Ebola K cover

Ebola K

Ebola K • Book 1

by Bobby Adair

3.94 Goodreads
(3.1K ratings)

Why You'll Love This

A mutated airborne Ebola strain, terrorists who've already found it, and a world distracted by the wrong outbreak — the clock started before anyone noticed.

  • Great if you want: near-future bioterror thrillers grounded in real viral science
  • The experience: tense and propulsive — dread builds steadily from page one
  • The writing: Adair keeps the science credible without slowing the thriller momentum
  • Skip if: pandemic horror hits too close to home for comfortable reading

About This Book

What would you do if you knew a plague was coming and nobody in power would listen? Bobby Adair's Ebola K builds its tension on exactly that premise — a mutated, airborne strain of Ebola discovered in a remote Ugandan village, and a small group of ordinary Americans caught between a spreading epidemic and terrorists who see the virus not as a catastrophe to prevent but as a weapon to exploit. The stakes are planetary, but the story keeps its focus human and immediate, making the threat feel less like science fiction and more like a scenario that could unspool tomorrow.

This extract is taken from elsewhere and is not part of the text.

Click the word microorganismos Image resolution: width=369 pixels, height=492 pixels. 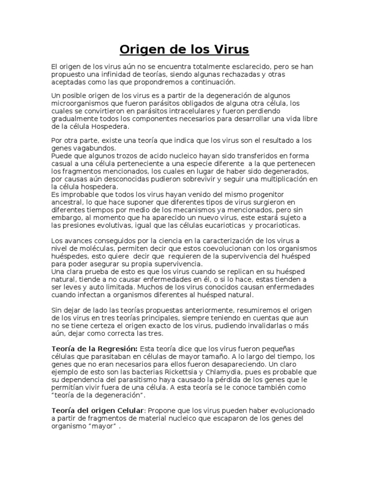[79, 103]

What distinguishes this book is Adair's discipline. He resists the urge to let the concept do all the work, instead grounding the narrative in grounded, propulsive prose that moves fast without sacrificing the weight of what's actually happening. The pacing is tight without feeling rushed, and the thriller mechanics — the race, the cover-up, the impossible choices — are handled with enough specificity to give the medical and geopolitical details real credibility. Readers who want their apocalyptic fiction to feel earned rather than sensationalized will find Ebola K consistently delivers.